Liebe Schwestern und Brüder, reden sie sich nicht heraus, dass sie eine solche Bekehrung nicht nötig haben. Aber fürchten sie sich auch nicht davor. Wie bei Paulus und wie bei John Pridmore brauchen sie zunächst nur eine Kleinigkeit zu ändern: Ihr Verhältnis zu Gott, zu Jesus und seiner Kirche. Wenn sie lieber sterben, als zu sündigen und lieber verspottet werden, als die Kirche zu verlassen, dann ändert sich ihr Leben nach und nach ganz von alleine. Vielleicht vollkommen, vielleicht aber auch vollkommen unsichtbar. Amen.
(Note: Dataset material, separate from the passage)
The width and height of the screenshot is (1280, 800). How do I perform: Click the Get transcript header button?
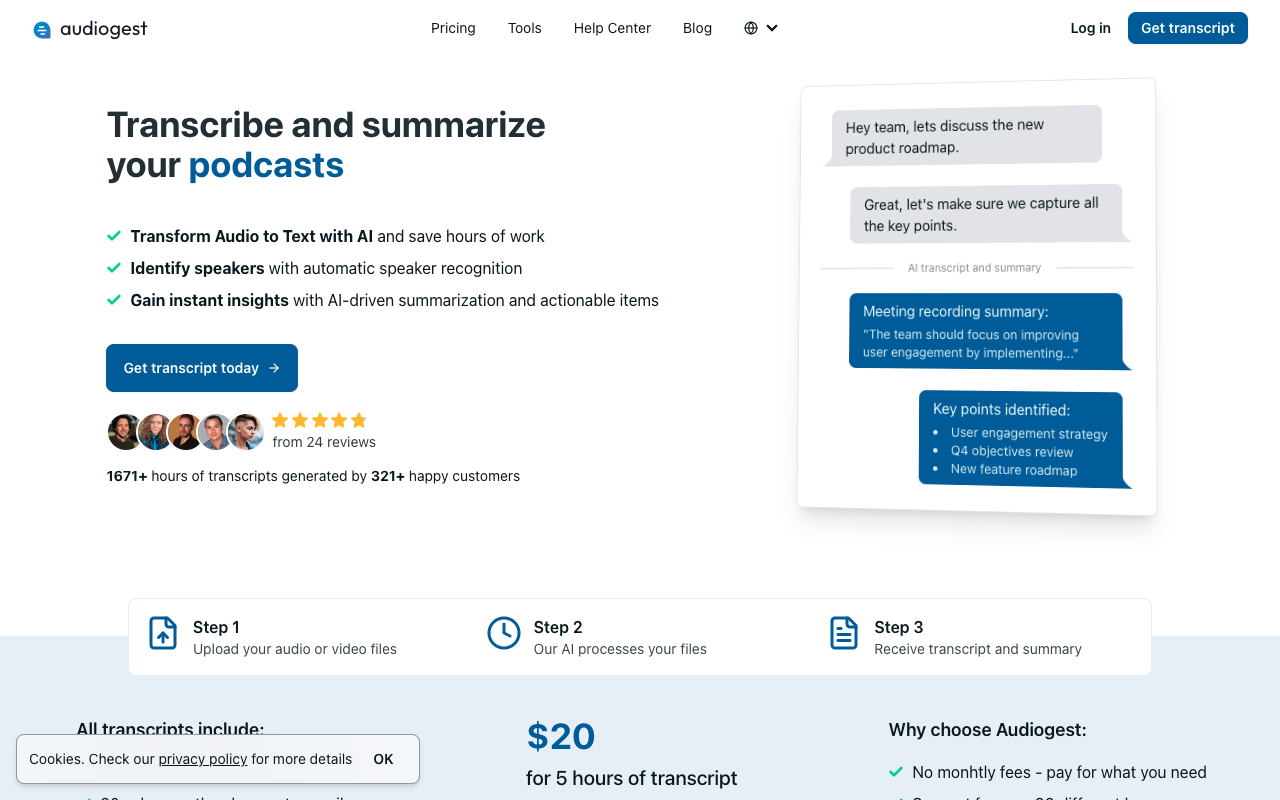click(1188, 28)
2. Predigt: Predigt zum 1. Fastensonntag

Liebe Schwestern und Brüder,

ausgerechnet jetzt, am 1. Fastensonntag, wo ich meine Predigtreihe über Paulus fortsetzen möchte, ist für die zweite Lesung nicht ein Paulus-Brief (wie ja meistens üblich), sondern ein Brief des Apostel Petrus ausgewählt worden. Aber vielleicht ist es gar nicht so schlecht, heute einmal das Verhältnis der beiden - Paulus und Petrus - zueinander zu beleuchten.
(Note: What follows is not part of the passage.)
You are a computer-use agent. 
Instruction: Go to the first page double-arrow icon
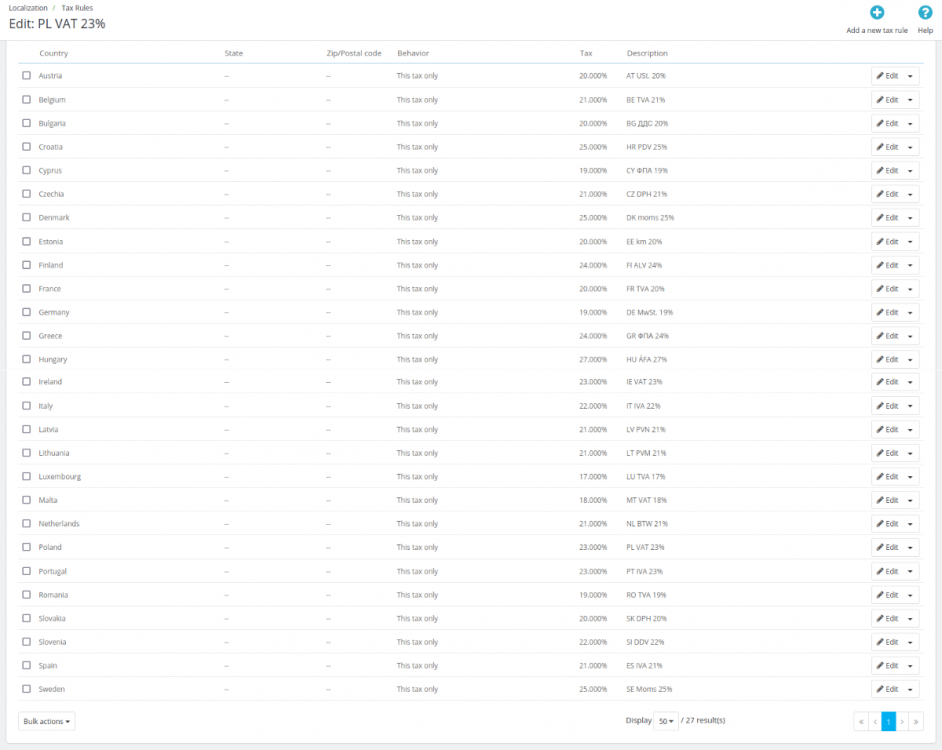[861, 721]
Paulus begegnet seiner Berufung zum Apostel auf dem Weg nach Damaskus, indem er direkt mit Jesus Christus konfrontiert wird. Er ist nicht etwas Schüler eines anderen Apostels gewesen oder durch das Lesen christlicher Literatur zum Glauben gekommen, sondern durch die Begegnung mit dem Herrn direkt.

Im Anschluss daran beginnt er überraschend schnell mit der Predigt und Mission, ohne zuvor mit Petrus oder anderen Aposteln Kontakt aufzunehmen. Erst nach drei Jahren ging er nach Jerusalem, um Petrus kennenzulernen. 15 Tage blieben diese beiden Apostel zusammen, und am Ende legte Petrus dem Paulus nicht etwa die Hände auf - wie es ja auch schon beim Matthias gemacht wurde, der dadurch den Judas als Apostel ersetzte - sondern sie gaben sich schlicht die Hand. Paulus war - wie auch Petrus - direkt durch den Herrn berufen, geweiht und beauftragt. Welche ein grandioses Zeichen der Demut gerade des Petrus!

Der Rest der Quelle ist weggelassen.